Question

Which of the following is a subspace of the real vector space \(\R^3\) ?

• A. {(x, y, z) ∈ \(\R^3\) : (y + z)² + (2x - 3y)² = 0}
• B. {(x, y, z) ∈ \(\R^3\) : y ∈ Q}
• C. {(x, y, z) ∈ \(\R^3\) : yz = 0}
• D. {(x, y, z) ∈ \(\R^3\) : x + 2y - 3z + 1 = 0}

Answer 1

The Correct Option is A

To determine which set is a subspace of the real vector space \(\mathbb{R}^3\), we need to consider the properties of a subspace.
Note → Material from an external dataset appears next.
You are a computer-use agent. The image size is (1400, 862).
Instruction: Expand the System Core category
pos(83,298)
A subset \(W\) of a vector space \(V\) is a subspace if it satisfies the following three conditions:

1. Contains the zero vector: The zero vector of \(V\) is in \(W\).
2. Closed under addition: If \(u, v \in W\), then \(u + v \in W\).
3. Closed under scalar multiplication: If \(v \in W\) and \(c\) is a scalar, then \(cv \in W\).

Let's examine each option:

Option 1: \(\{(x, y, z) \in \mathbb{R}^3 : (y + z)^2 + (2x - 3y)^2 = 0\}\)
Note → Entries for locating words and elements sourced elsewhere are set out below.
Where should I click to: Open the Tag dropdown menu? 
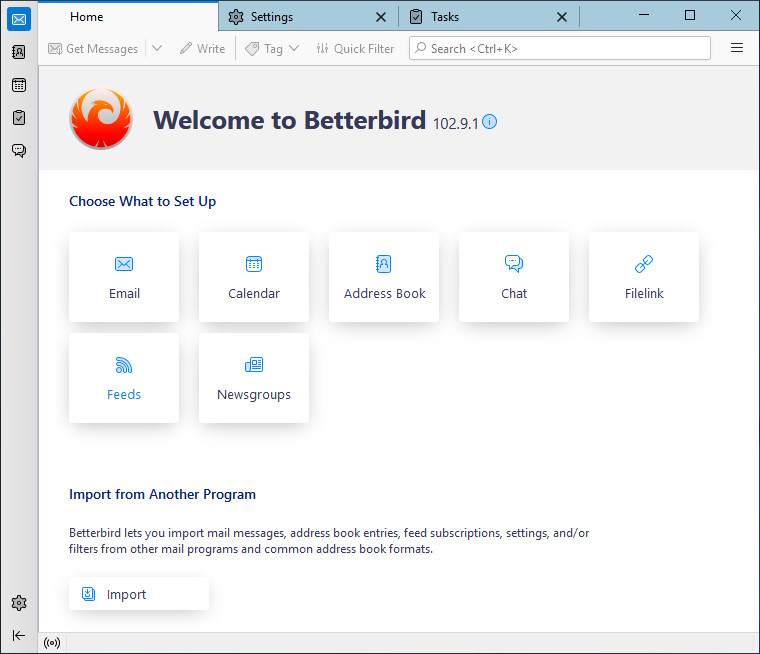tap(273, 48)
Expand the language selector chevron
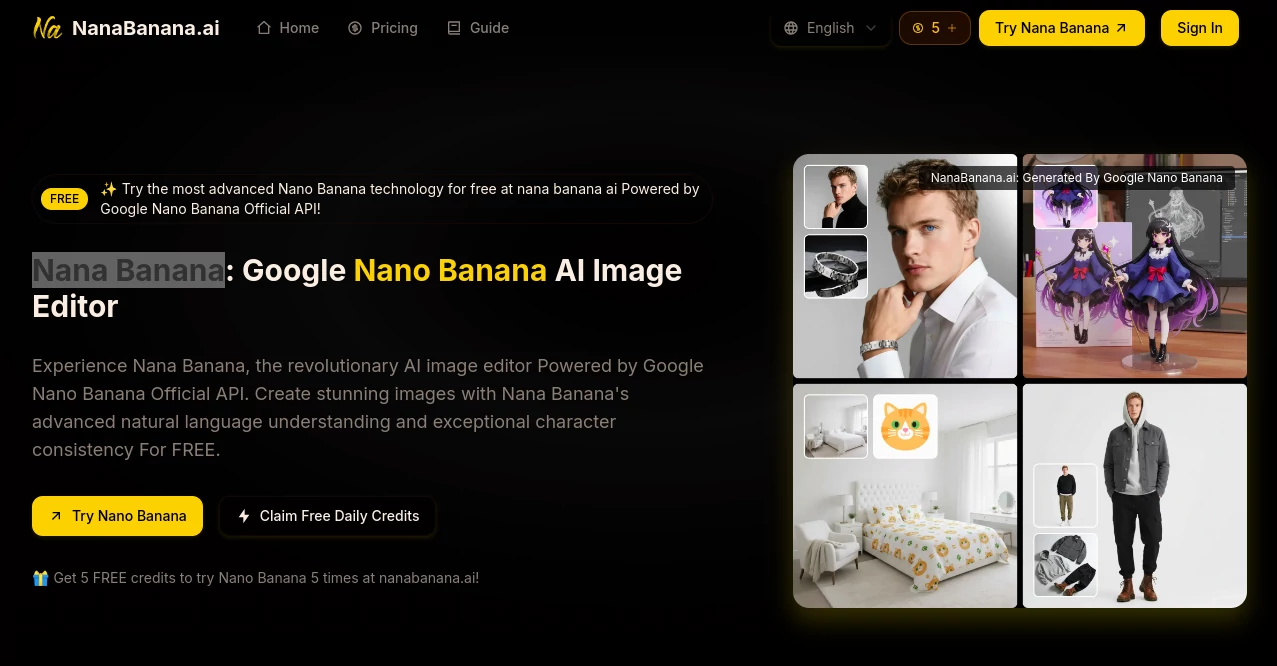 pyautogui.click(x=870, y=28)
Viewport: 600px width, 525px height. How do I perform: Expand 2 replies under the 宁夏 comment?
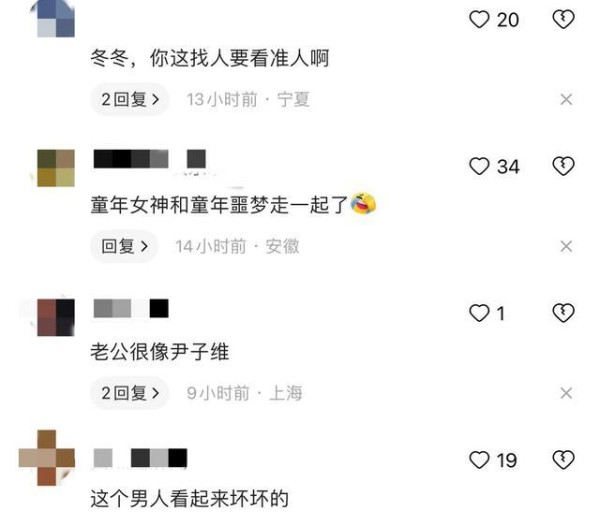coord(130,99)
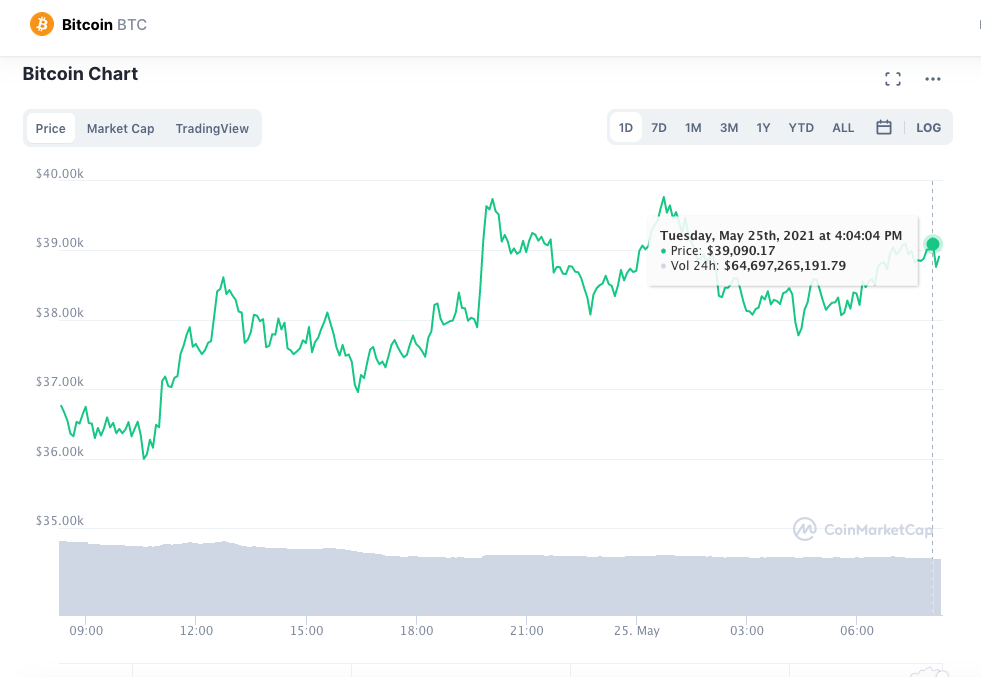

This set includes all vectors \((x, y, z) \) for which \((y + z)^2 + (2x - 3y)^2 = 0\).

• To satisfy this equation, both \((y + z)^2 = 0\) and \((2x - 3y)^2 = 0\) must hold, which implies \(y + z = 0\) and \(2x - 3y = 0\).
• The solutions are \(z = -y\) and \(x = \frac{3}{2}y\).
• For all such equations, setting \(y = 0\) results in \(x = 0\) and \(z = 0\), so \((0, 0, 0) \in W\).
• Under vector addition and scalar multiplication, sums and scaled vectors of \((x, y, z)\) still satisfy these equations.

This indicates the set is indeed a subspace of \(\mathbb{R}^3\).
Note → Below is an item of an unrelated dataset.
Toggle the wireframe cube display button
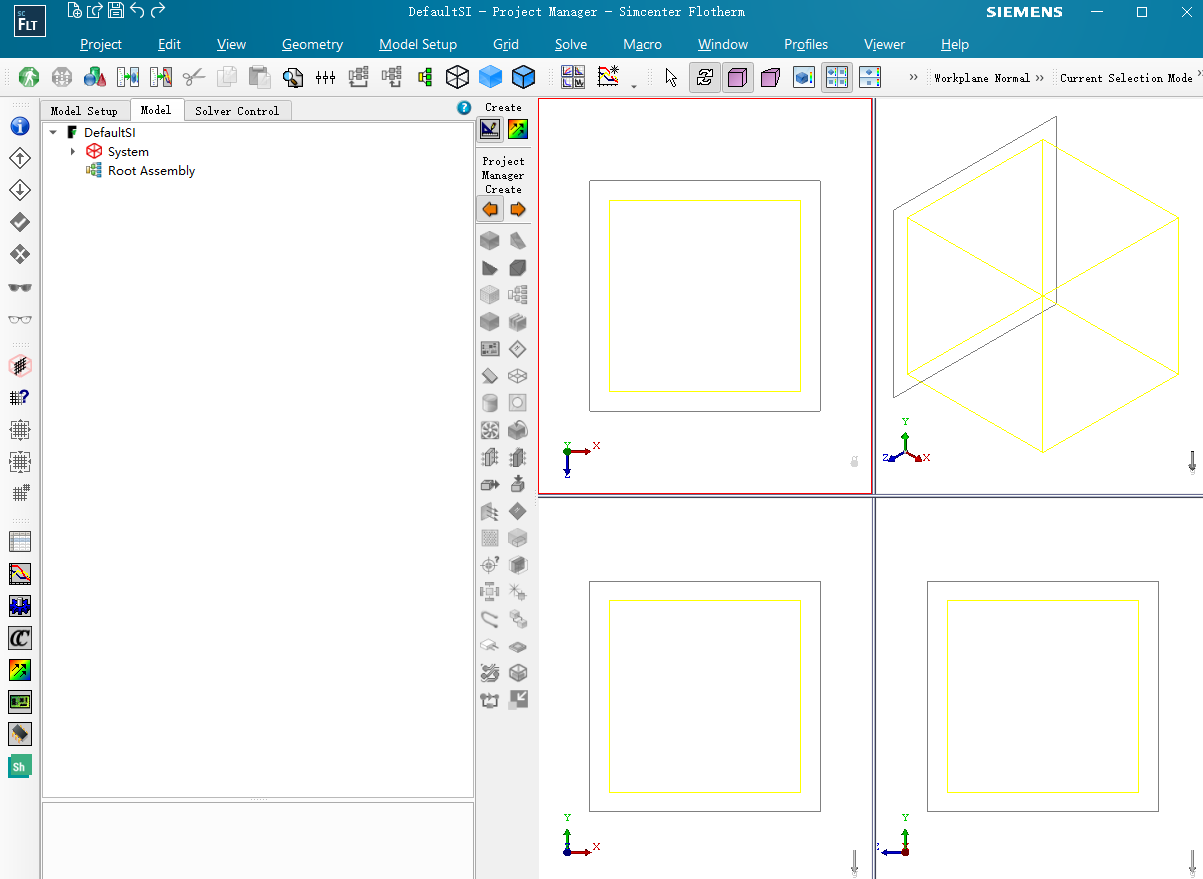Image resolution: width=1203 pixels, height=879 pixels. pos(457,77)
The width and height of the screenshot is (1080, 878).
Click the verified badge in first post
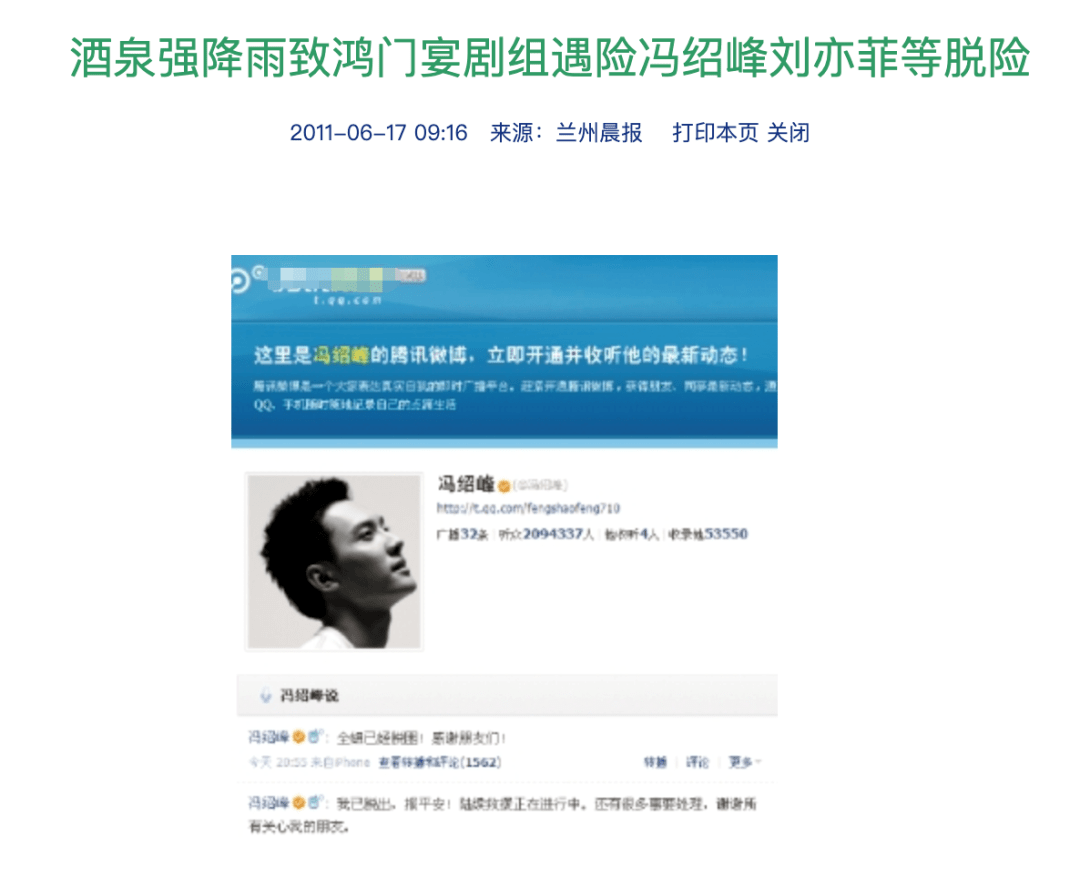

Option 2: \(\{(x, y, z) \in \mathbb{R}^3 : y \in \mathbb{Q}\}\)

This set contains vectors where \(y\) is a rational number.

• The zero vector \((0, 0, 0)\) is included since 0 is a rational number.
• However, vector addition and scalar multiplication can produce irrational results for \(y\), which would not remain in the set, violating the subspace criteria.

Hence, this set is not a subspace of \(\mathbb{R}^3\).

Option 3: \(\{(x, y, z) \in \mathbb{R}^3 : yz = 0\}\)

This set specifies that either \(y = 0\) or \(z = 0\).

• The zero vector is included since \(0\cdot0 = 0\).
• However, the sum of two vectors \((x_1, y_1, z_1)\) and \((x_2, y_2, z_2)\), where \(y_1z_1 = 0\) and \(y_2z_2 = 0\), may not satisfy the condition unless both have the same zero coordinate, thereby not satisfying closed under addition.

This set is not a subspace of \(\mathbb{R}^3\).

Option 4: \(\{(x, y, z) \in \mathbb{R}^3 : x + 2y - 3z + 1 = 0\}\)

This describes a plane in \(\mathbb{R}^3\) not passing through the origin.

• The zero vector \((0, 0, 0)\) is not included since it results in \(1 \neq 0\).
• Non-zero constant prevents closure under addition and scalar multiplication.

This set is not a subspace of \(\mathbb{R}^3\).

Conclusion

Thus, the set \(\{(x, y, z) \in \mathbb{R}^3 : (y + z)^2 + (2x - 3y)^2 = 0\}\) satisfies all the criteria for being a subspace of \(\mathbb{R}^3\).